**Фрагмент документа**
Значительный вклад в изучение рассматриваемого памятника внес Исаак Якоб (Я ков Иванович) Шмидт, который опубликовал тибетский текст и перевод сутры на немецкий язык [Der Weise und der Thor 1843; Алексеева 2003: 288]. Рассматривая вопрос о соотношении тибетской и монгольской версий в предисловии к изданию сутры, он отмечал, что в целом эти версии совпадают, хотя рассказ в монгольском тексте ведется в более широких рамках и снабжен небольшими добавлениями. Многие из приводимых И. Я. Шмидтом вариантов указывали на то, что тибетский текст, которым он пользовался, был не очень адекватным и надежным списком. И. Я. Шмидт заключил, что монгольская версия переведена с тибетского списка, отличного от того, который имеется в Ганджуре (из собраний в Санкт-Петербурге). Это предположение укрепилось у него также благодаря тому, что один из увиденных им экземпляров калмыцкого перевода сутры был сходен с тибетским изданием из состава Ганджура. Помимо указанного выше труда, в приложениях к своей грамматике тибетского языка он поместил 25-ю и 36-ю главы тибетского текста вместе с русским переводом [Шмидт 1839: 232-288].

Б. Лауфер отмечал в свое время, что среди монголов из многочисленных и разнообразных жанров и направлений буддийской литературы чрезвычайно любимы и популярны jataka и avadana, в особенности те, что составляют сборник Uliger-un dalai. Он считал его созданным на основе известного сборника, переведенного с китайского языка на тибетский. Б. Лауфер также писал об известном ему списке этого памятника (калмыцкой версии), хранящемся в Дрездене [Лауфер 1927: 58-59].

**Цель 1**
Пожалуйста, сократите абзац фрагмента документа, начинающийся словами «Б. Лауфер отмечал в свое время», и изложите его в виде списка, сохранив основные факты.

Данные о целях нажатия

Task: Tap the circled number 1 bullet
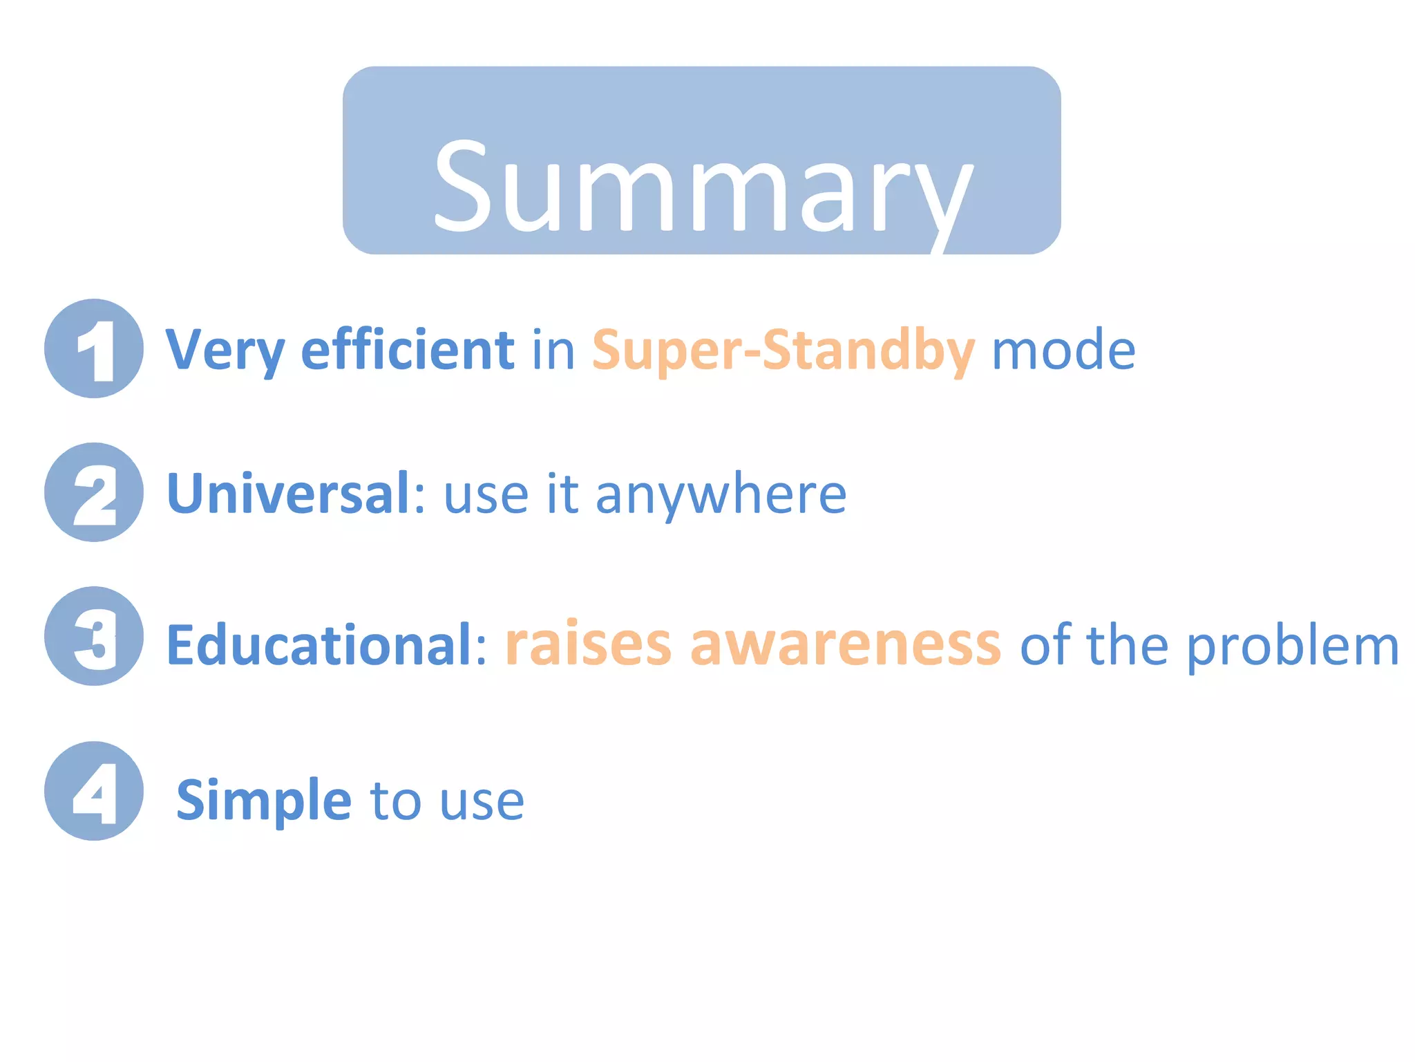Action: pyautogui.click(x=94, y=348)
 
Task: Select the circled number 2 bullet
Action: pyautogui.click(x=94, y=492)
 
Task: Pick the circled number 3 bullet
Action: pyautogui.click(x=94, y=636)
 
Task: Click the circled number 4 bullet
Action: pyautogui.click(x=94, y=791)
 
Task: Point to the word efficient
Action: pyautogui.click(x=408, y=350)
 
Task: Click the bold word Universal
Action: pyautogui.click(x=289, y=494)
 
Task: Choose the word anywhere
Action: pyautogui.click(x=721, y=495)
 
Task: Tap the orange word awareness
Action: pyautogui.click(x=845, y=644)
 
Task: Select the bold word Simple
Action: pyautogui.click(x=264, y=801)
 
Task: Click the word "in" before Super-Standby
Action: pyautogui.click(x=553, y=350)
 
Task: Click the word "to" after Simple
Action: pyautogui.click(x=395, y=801)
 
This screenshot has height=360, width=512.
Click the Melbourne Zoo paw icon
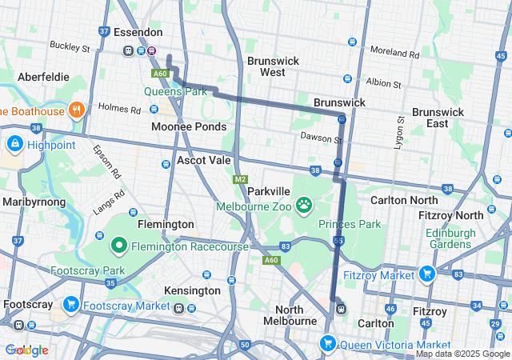click(x=305, y=206)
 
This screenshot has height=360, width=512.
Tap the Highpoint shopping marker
click(x=14, y=143)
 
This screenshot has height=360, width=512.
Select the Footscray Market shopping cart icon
click(x=71, y=305)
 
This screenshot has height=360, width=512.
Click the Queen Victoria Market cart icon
click(x=327, y=344)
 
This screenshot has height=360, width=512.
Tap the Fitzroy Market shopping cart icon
click(x=426, y=274)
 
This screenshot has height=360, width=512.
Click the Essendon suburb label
click(x=138, y=33)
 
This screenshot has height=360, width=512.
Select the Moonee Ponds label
click(x=189, y=127)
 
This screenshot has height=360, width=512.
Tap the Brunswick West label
click(x=273, y=66)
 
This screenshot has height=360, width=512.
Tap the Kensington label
click(x=192, y=290)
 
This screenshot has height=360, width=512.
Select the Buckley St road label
click(x=70, y=47)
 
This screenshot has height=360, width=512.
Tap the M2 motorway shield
click(x=240, y=179)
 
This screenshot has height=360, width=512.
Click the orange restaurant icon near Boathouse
click(x=78, y=110)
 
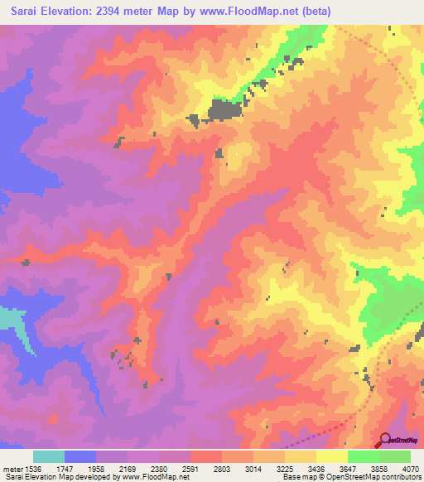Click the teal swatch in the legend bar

**Цель 2**
Перепишите записи начиная с самого начала и заканчивая строкой, содержащей «click(x=70, y=47)», включительно, заменив «label» на «tag». Все остальное оставьте без изменений, приведите только эти строки и не включайте в ответ изображения.

**Решение задачи 1**
- Б. Лауфер отмечал, что у монголов из многочисленных жанров буддийской литературы особенно любимы и популярны jataka и avadana, прежде всего вошедшие в сборник Uliger-un dalai.
- Он считал этот сборник созданным на основе известного сборника, переведенного с китайского языка на тибетский.
- Он также писал об известном ему списке этого памятника (калмыцкой версии), который хранится в Дрездене [Лауфер 1927: 58-59].

**Решение задачи 2**
Task: Tap the circled number 1 bullet
Action: pyautogui.click(x=94, y=348)
 
Task: Select the circled number 2 bullet
Action: pyautogui.click(x=94, y=492)
 
Task: Pick the circled number 3 bullet
Action: pyautogui.click(x=94, y=636)
 
Task: Click the circled number 4 bullet
Action: pyautogui.click(x=94, y=791)
 
Task: Point to the word efficient
Action: pyautogui.click(x=408, y=350)
 
Task: Click the bold word Universal
Action: pyautogui.click(x=289, y=494)
 
Task: Choose the word anywhere
Action: pyautogui.click(x=721, y=495)
 
Task: Tap the orange word awareness
Action: pyautogui.click(x=845, y=644)
 
Task: Select the bold word Simple
Action: pyautogui.click(x=264, y=801)
 
Task: Click the word "in" before Super-Standby
Action: pyautogui.click(x=553, y=350)
 
Task: Click the word "to" after Simple
Action: pyautogui.click(x=395, y=801)
 
This screenshot has height=360, width=512.
Click the Melbourne Zoo paw icon
click(x=305, y=206)
 
This screenshot has height=360, width=512.
Tap the Highpoint shopping marker
click(x=14, y=143)
 
This screenshot has height=360, width=512.
Select the Footscray Market shopping cart icon
click(x=71, y=305)
 
This screenshot has height=360, width=512.
Click the Queen Victoria Market cart icon
click(x=327, y=344)
 
This screenshot has height=360, width=512.
Tap the Fitzroy Market shopping cart icon
click(x=426, y=274)
 
This screenshot has height=360, width=512.
Click the Essendon suburb tag
click(x=138, y=33)
 
This screenshot has height=360, width=512.
Select the Moonee Ponds tag
click(x=189, y=127)
 
This screenshot has height=360, width=512.
Tap the Brunswick West tag
click(x=273, y=66)
 
This screenshot has height=360, width=512.
Tap the Kensington tag
click(x=192, y=290)
 
This screenshot has height=360, width=512.
Select the Buckley St road tag
click(x=70, y=47)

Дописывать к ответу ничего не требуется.